Repeat every record below exactly as it appears.
-------- Data to use
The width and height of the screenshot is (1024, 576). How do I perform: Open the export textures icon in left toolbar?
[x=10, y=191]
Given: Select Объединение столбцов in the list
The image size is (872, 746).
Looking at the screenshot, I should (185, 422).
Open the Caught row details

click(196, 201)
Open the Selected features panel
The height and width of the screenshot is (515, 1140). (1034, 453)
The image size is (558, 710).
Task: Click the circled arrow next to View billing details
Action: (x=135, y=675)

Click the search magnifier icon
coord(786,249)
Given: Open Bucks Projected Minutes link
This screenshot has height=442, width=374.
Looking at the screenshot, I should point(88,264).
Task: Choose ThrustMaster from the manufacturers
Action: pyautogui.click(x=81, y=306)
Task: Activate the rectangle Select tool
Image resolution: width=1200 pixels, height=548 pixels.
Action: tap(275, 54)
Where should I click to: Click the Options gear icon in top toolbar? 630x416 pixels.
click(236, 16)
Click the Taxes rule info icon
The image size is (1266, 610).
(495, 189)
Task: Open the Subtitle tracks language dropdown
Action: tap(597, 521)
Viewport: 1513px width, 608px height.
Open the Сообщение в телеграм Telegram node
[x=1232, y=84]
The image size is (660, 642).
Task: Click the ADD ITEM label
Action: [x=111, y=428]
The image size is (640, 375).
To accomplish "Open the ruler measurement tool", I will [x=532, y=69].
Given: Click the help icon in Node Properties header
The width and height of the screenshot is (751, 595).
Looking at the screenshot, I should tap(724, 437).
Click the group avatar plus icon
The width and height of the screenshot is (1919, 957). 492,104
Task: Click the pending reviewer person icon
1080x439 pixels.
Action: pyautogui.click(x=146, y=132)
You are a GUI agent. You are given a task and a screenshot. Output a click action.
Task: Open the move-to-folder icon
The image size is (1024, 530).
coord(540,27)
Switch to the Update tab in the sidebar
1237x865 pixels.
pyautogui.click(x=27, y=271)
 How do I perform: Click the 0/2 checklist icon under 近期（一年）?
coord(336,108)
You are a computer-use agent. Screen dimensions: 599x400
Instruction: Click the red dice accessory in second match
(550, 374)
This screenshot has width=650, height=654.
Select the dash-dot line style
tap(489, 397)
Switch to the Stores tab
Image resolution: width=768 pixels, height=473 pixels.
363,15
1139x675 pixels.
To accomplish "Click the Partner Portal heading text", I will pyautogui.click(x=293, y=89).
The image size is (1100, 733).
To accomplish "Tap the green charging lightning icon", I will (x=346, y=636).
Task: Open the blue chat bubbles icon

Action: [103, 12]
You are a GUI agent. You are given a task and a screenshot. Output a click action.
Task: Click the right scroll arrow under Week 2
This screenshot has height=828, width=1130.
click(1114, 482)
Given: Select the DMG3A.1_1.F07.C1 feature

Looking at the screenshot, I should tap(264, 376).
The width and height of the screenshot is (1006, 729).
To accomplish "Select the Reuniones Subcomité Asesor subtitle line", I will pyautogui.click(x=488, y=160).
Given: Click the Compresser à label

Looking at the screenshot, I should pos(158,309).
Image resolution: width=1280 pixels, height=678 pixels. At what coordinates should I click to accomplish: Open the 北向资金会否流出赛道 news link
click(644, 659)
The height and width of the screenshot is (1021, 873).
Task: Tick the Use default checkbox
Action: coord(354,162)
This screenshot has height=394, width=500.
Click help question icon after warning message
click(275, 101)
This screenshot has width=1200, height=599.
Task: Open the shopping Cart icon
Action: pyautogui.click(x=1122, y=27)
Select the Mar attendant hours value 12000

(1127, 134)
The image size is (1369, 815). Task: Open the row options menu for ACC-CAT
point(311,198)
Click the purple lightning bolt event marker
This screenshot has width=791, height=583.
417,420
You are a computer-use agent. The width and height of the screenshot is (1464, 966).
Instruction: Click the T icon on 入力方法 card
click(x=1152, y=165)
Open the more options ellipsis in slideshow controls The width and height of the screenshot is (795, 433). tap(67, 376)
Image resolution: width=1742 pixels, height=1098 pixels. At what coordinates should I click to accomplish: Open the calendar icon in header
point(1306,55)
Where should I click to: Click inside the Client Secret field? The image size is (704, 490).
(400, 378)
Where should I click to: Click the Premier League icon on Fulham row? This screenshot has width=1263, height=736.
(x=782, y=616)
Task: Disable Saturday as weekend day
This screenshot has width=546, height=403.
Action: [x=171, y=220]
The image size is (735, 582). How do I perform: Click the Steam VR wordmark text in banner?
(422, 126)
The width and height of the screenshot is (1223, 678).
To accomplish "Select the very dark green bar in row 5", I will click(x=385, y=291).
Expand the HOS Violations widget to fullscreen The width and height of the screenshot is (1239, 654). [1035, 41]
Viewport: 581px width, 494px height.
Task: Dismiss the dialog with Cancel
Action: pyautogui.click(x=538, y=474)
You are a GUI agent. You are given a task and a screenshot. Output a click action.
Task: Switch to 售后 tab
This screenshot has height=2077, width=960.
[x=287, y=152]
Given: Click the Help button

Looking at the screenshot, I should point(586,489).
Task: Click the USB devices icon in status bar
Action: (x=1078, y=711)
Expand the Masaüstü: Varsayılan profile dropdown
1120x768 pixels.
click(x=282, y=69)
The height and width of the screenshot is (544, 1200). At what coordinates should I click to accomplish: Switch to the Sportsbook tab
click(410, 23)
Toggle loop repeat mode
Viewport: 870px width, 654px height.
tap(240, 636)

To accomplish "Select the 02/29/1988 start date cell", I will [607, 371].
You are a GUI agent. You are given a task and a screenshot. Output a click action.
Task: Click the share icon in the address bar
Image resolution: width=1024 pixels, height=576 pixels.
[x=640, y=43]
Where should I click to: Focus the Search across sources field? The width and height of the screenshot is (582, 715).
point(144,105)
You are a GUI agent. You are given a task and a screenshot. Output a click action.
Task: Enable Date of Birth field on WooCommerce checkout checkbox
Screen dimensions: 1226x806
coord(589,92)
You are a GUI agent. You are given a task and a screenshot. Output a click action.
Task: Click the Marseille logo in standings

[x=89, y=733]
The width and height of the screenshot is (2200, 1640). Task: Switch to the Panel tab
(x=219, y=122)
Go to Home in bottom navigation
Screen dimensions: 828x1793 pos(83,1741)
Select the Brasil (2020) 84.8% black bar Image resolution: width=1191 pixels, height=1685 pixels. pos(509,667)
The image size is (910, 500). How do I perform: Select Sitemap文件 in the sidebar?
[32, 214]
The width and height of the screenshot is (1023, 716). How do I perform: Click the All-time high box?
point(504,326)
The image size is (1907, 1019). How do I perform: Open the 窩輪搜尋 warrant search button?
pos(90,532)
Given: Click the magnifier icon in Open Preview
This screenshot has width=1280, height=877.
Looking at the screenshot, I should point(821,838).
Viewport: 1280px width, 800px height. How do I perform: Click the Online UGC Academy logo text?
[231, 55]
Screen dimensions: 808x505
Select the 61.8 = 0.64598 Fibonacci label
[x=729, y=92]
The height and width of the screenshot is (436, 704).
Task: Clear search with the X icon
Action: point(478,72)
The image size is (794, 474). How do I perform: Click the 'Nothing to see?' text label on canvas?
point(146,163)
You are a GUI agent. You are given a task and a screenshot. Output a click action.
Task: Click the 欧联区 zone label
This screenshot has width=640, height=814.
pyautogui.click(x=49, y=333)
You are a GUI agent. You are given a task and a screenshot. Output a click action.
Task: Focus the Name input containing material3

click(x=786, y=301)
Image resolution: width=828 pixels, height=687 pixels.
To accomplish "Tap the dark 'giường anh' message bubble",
----------------
- Task answer
The width and height of the screenshot is (1024, 576). How do I perform: Open the export textures icon in left toolbar?
[x=10, y=191]
Given: Select Объединение столбцов in the list
The image size is (872, 746).
Looking at the screenshot, I should (185, 422).
Open the Caught row details

click(196, 201)
Open the Selected features panel
The height and width of the screenshot is (515, 1140). (1034, 453)
The image size is (558, 710).
Task: Click the circled arrow next to View billing details
Action: (x=135, y=675)

Click the search magnifier icon
coord(786,249)
Given: Open Bucks Projected Minutes link
This screenshot has height=442, width=374.
Looking at the screenshot, I should point(88,264).
Task: Choose ThrustMaster from the manufacturers
Action: pyautogui.click(x=81, y=306)
Task: Activate the rectangle Select tool
Image resolution: width=1200 pixels, height=548 pixels.
Action: tap(275, 54)
Where should I click to: Click the Options gear icon in top toolbar? 630x416 pixels.
click(236, 16)
Click the Taxes rule info icon
The image size is (1266, 610).
(495, 189)
Task: Open the Subtitle tracks language dropdown
Action: tap(597, 521)
Viewport: 1513px width, 608px height.
Open the Сообщение в телеграм Telegram node
[x=1232, y=84]
The image size is (660, 642).
Task: Click the ADD ITEM label
Action: [x=111, y=428]
The image size is (640, 375).
To accomplish "Open the ruler measurement tool", I will [x=532, y=69].
Given: Click the help icon in Node Properties header
The width and height of the screenshot is (751, 595).
Looking at the screenshot, I should tap(724, 437).
Click the group avatar plus icon
The width and height of the screenshot is (1919, 957). 492,104
Task: Click the pending reviewer person icon
1080x439 pixels.
Action: pyautogui.click(x=146, y=132)
You are a GUI agent. You are given a task and a screenshot. Output a click action.
Task: Open the move-to-folder icon
The image size is (1024, 530).
coord(540,27)
Switch to the Update tab in the sidebar
1237x865 pixels.
pyautogui.click(x=27, y=271)
 How do I perform: Click the 0/2 checklist icon under 近期（一年）?
coord(336,108)
You are a computer-use agent. Screen dimensions: 599x400
Instruction: Click the red dice accessory in second match
(550, 374)
This screenshot has width=650, height=654.
Select the dash-dot line style
tap(489, 397)
Switch to the Stores tab
Image resolution: width=768 pixels, height=473 pixels.
363,15
1139x675 pixels.
To accomplish "Click the Partner Portal heading text", I will pyautogui.click(x=293, y=89).
The image size is (1100, 733).
To accomplish "Tap the green charging lightning icon", I will (x=346, y=636).
Task: Open the blue chat bubbles icon

Action: [103, 12]
You are a GUI agent. You are given a task and a screenshot. Output a click action.
Task: Click the right scroll arrow under Week 2
This screenshot has height=828, width=1130.
click(1114, 482)
Given: Select the DMG3A.1_1.F07.C1 feature

Looking at the screenshot, I should tap(264, 376).
The width and height of the screenshot is (1006, 729).
To accomplish "Select the Reuniones Subcomité Asesor subtitle line", I will pyautogui.click(x=488, y=160).
Given: Click the Compresser à label

Looking at the screenshot, I should pos(158,309).
Image resolution: width=1280 pixels, height=678 pixels. At what coordinates should I click to accomplish: Open the 北向资金会否流出赛道 news link
click(644, 659)
The height and width of the screenshot is (1021, 873).
Task: Tick the Use default checkbox
Action: coord(354,162)
This screenshot has height=394, width=500.
Click help question icon after warning message
click(275, 101)
This screenshot has width=1200, height=599.
Task: Open the shopping Cart icon
Action: pyautogui.click(x=1122, y=27)
Select the Mar attendant hours value 12000

(1127, 134)
The image size is (1369, 815). Task: Open the row options menu for ACC-CAT
point(311,198)
Click the purple lightning bolt event marker
This screenshot has width=791, height=583.
417,420
You are a computer-use agent. The width and height of the screenshot is (1464, 966).
Instruction: Click the T icon on 入力方法 card
click(x=1152, y=165)
Open the more options ellipsis in slideshow controls The width and height of the screenshot is (795, 433). tap(67, 376)
Image resolution: width=1742 pixels, height=1098 pixels. At what coordinates should I click to accomplish: Open the calendar icon in header
point(1306,55)
Where should I click to: Click inside the Client Secret field? The image size is (704, 490).
(400, 378)
Where should I click to: Click the Premier League icon on Fulham row? This screenshot has width=1263, height=736.
(x=782, y=616)
Task: Disable Saturday as weekend day
This screenshot has width=546, height=403.
Action: [x=171, y=220]
The image size is (735, 582). How do I perform: Click the Steam VR wordmark text in banner?
(422, 126)
The width and height of the screenshot is (1223, 678).
To accomplish "Select the very dark green bar in row 5", I will click(x=385, y=291).
Expand the HOS Violations widget to fullscreen The width and height of the screenshot is (1239, 654). [1035, 41]
Viewport: 581px width, 494px height.
Task: Dismiss the dialog with Cancel
Action: pyautogui.click(x=538, y=474)
You are a GUI agent. You are given a task and a screenshot. Output a click action.
Task: Switch to 售后 tab
This screenshot has height=2077, width=960.
[x=287, y=152]
Given: Click the Help button

Looking at the screenshot, I should point(586,489).
Task: Click the USB devices icon in status bar
Action: (x=1078, y=711)
Expand the Masaüstü: Varsayılan profile dropdown
1120x768 pixels.
click(x=282, y=69)
The height and width of the screenshot is (544, 1200). At what coordinates should I click to accomplish: Switch to the Sportsbook tab
click(410, 23)
Toggle loop repeat mode
Viewport: 870px width, 654px height.
tap(240, 636)

To accomplish "Select the 02/29/1988 start date cell", I will [607, 371].
You are a GUI agent. You are given a task and a screenshot. Output a click action.
Task: Click the share icon in the address bar
Image resolution: width=1024 pixels, height=576 pixels.
[x=640, y=43]
Where should I click to: Focus the Search across sources field? The width and height of the screenshot is (582, 715).
point(144,105)
You are a GUI agent. You are given a task and a screenshot. Output a click action.
Task: Enable Date of Birth field on WooCommerce checkout checkbox
Screen dimensions: 1226x806
coord(589,92)
You are a GUI agent. You are given a task and a screenshot. Output a click action.
Task: Click the Marseille logo in standings

[x=89, y=733]
The width and height of the screenshot is (2200, 1640). Task: Switch to the Panel tab
(x=219, y=122)
Go to Home in bottom navigation
Screen dimensions: 828x1793 pos(83,1741)
Select the Brasil (2020) 84.8% black bar Image resolution: width=1191 pixels, height=1685 pixels. pos(509,667)
The image size is (910, 500). How do I perform: Select Sitemap文件 in the sidebar?
[32, 214]
The width and height of the screenshot is (1023, 716). How do I perform: Click the All-time high box?
point(504,326)
The image size is (1907, 1019). How do I perform: Open the 窩輪搜尋 warrant search button?
pos(90,532)
Given: Click the magnifier icon in Open Preview
This screenshot has width=1280, height=877.
Looking at the screenshot, I should point(821,838).
Viewport: 1280px width, 800px height. How do I perform: Click the Online UGC Academy logo text?
[231, 55]
Screen dimensions: 808x505
Select the 61.8 = 0.64598 Fibonacci label
[x=729, y=92]
The height and width of the screenshot is (436, 704).
Task: Clear search with the X icon
Action: point(478,72)
The image size is (794, 474). How do I perform: Click the 'Nothing to see?' text label on canvas?
point(146,163)
You are a GUI agent. You are given a task and a screenshot. Output a click action.
Task: Click the 欧联区 zone label
This screenshot has width=640, height=814.
pyautogui.click(x=49, y=333)
You are a GUI agent. You are given a task and a screenshot. Output a click action.
Task: Focus the Name input containing material3

click(x=786, y=301)
Image resolution: width=828 pixels, height=687 pixels.
To accomplish "Tap the dark 'giường anh' message bubble",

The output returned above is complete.